WORK TO BE COMPLETED
Find every line in the listing below that contains the string "data", and copy each such line in full.

PROVIDED RECORDS
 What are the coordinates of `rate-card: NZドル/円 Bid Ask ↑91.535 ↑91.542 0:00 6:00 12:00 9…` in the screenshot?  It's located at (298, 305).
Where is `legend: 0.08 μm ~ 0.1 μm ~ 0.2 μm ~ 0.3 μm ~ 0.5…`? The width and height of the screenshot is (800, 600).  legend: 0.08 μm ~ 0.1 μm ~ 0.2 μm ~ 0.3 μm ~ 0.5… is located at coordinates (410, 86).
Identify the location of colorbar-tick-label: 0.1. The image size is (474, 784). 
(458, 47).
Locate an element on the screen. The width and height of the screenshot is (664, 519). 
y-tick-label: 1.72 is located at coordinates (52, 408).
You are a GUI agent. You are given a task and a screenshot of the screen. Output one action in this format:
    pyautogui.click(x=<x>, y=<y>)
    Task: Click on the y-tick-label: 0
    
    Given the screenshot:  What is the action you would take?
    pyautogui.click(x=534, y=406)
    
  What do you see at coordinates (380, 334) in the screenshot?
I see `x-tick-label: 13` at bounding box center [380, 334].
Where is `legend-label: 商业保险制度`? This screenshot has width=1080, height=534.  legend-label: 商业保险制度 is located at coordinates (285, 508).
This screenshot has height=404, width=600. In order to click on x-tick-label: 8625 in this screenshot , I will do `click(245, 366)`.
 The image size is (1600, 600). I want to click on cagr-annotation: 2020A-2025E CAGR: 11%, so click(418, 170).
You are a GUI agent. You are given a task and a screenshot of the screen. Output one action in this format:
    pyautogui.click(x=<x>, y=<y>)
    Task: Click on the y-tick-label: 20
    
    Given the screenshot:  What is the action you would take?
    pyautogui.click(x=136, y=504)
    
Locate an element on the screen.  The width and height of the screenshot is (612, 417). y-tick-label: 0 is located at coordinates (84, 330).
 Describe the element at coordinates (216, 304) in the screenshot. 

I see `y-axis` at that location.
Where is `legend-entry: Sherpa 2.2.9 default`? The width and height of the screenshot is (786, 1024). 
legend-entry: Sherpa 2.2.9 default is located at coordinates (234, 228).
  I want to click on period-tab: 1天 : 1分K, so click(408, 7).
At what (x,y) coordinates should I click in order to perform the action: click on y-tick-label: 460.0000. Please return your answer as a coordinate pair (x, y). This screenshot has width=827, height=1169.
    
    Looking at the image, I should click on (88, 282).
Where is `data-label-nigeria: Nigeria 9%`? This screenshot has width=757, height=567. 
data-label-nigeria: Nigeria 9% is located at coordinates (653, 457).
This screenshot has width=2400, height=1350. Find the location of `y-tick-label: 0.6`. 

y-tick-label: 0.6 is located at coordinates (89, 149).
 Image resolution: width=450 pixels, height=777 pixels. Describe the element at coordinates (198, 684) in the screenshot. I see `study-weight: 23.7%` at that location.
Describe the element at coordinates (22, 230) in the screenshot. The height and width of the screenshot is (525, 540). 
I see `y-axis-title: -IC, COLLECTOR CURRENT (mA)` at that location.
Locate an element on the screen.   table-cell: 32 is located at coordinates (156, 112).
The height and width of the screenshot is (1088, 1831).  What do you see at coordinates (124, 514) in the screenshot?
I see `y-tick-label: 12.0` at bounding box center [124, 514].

REPLY
Where is `data-label-nigeria: Nigeria 9%`? This screenshot has width=757, height=567. 
data-label-nigeria: Nigeria 9% is located at coordinates (653, 457).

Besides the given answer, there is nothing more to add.